2. Het gaat in deze zaak, samengevat, om het volgende.
2.1 [werknemer] is van 1 januari 1984 tot en met 28 februari 2002 in dienst geweest van Drukkerij A., later genaamd Drukkerij B., gevestigd te Wassenaar (hierna te noemen: Drukkerij A.), als offsetdrukker, tegen een laatstelijk verdiend salaris van € 2.308,- bruto per maand, exclusief vakantietoeslag en overige emolumenten.
2.2 Bij brief van 21 december 2001 heeft [Drukkerij A.] aan [werknemer] geschreven:
“(…) Uw dienstbetrekking bij [Drukkerij A.] zal per 28 februari 2002 beëindigen, daar de drukkerij ophoudt te bestaan. (…)”

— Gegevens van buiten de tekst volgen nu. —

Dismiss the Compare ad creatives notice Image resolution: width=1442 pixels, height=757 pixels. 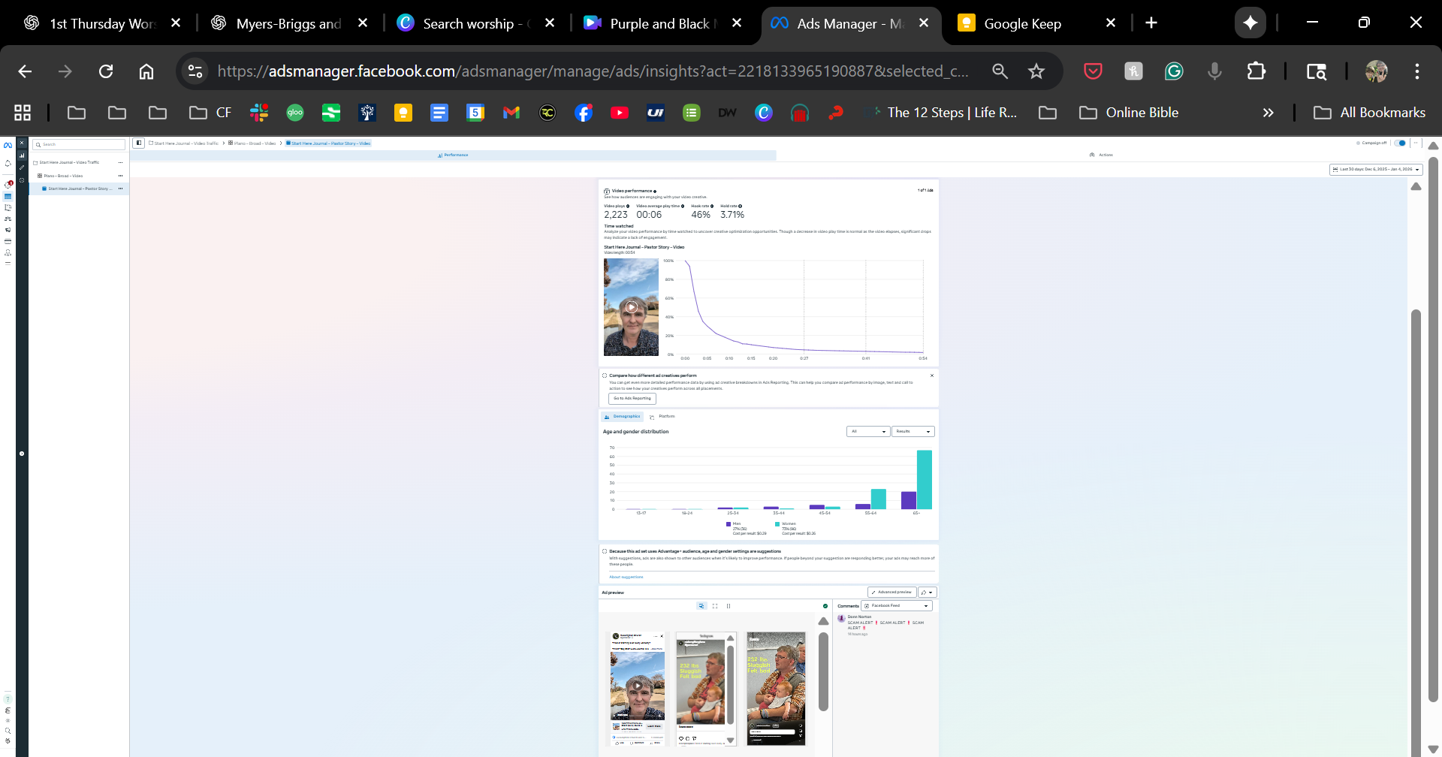coord(932,375)
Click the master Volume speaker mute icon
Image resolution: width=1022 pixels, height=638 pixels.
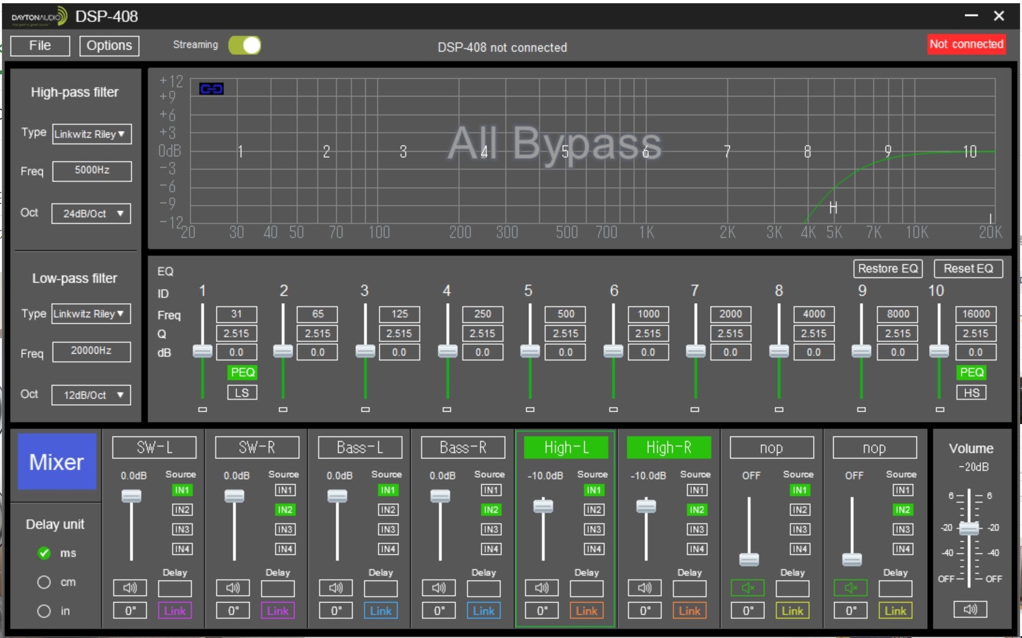(970, 609)
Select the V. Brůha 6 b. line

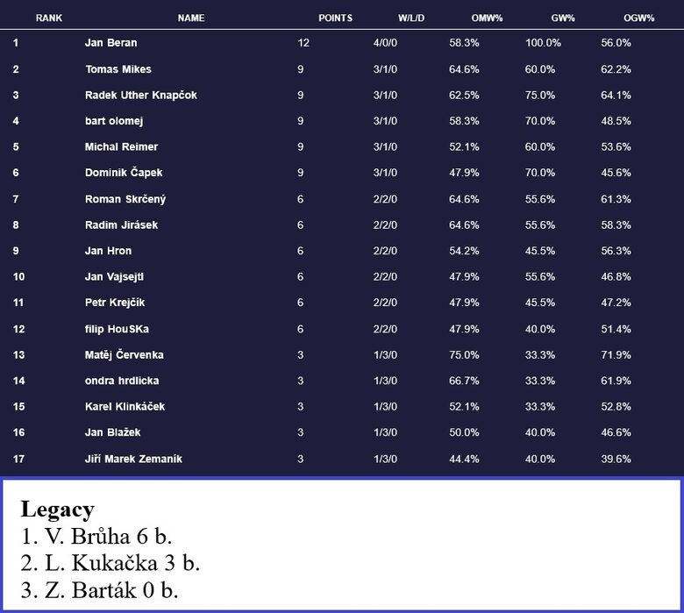point(96,536)
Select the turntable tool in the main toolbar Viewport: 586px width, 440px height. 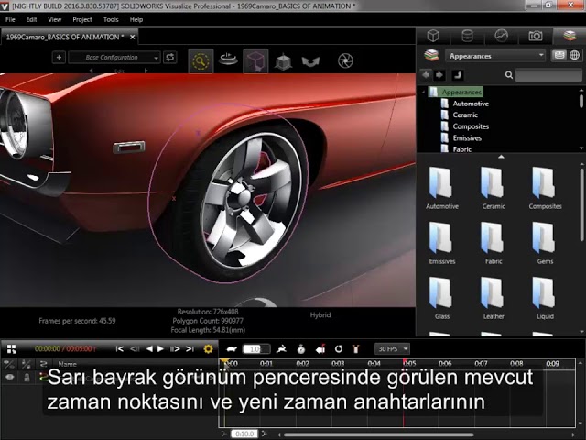tap(229, 61)
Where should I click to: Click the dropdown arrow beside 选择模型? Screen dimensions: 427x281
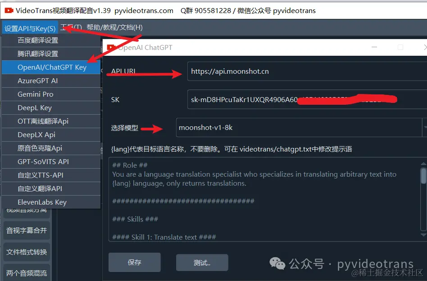point(425,127)
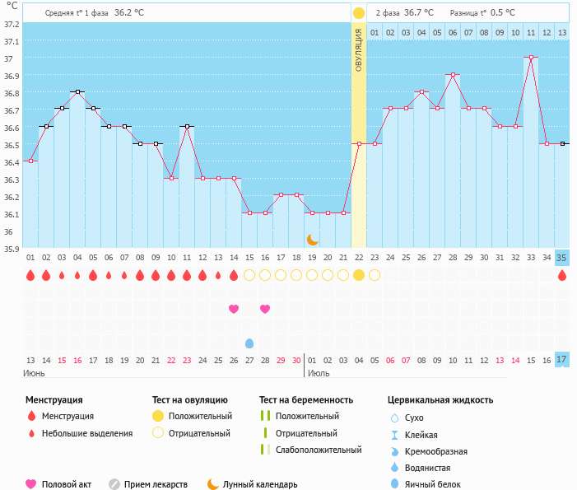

2.3 [Drukkerij A.] heeft haar ondernemingsactiviteiten gestaakt in 2002. Naast [werknemer] waren bij [Drukkerij A.] nog twee andere werknemers in dienst. Deze zijn na verkregen ontslagvergunning van de directeur CWI ontslagen door [Drukkerij A.]. Voor [werknemer] is geen ontslagvergunning aangevraagd.
2.3 Op 28 maart 2002 zijn partijen een arbeidsovereenkomst aangegaan waarbij [werknemer] als offsetdrukker bij [werkgever] in dienst treedt voor een salaris van € 2.308,- bruto per maand, exclusief vakantietoeslag en overige emolumenten, voor bepaalde tijd van 1 april 2002 tot en met 31 maart 2003.
2.4 [werkgever] heeft [werknemer] bij brief van 19 februari 2003 meegedeeld dat zij de arbeidsovereenkomst met hem niet zal verlengen, zodat deze op 31 maart 2003 eindigt.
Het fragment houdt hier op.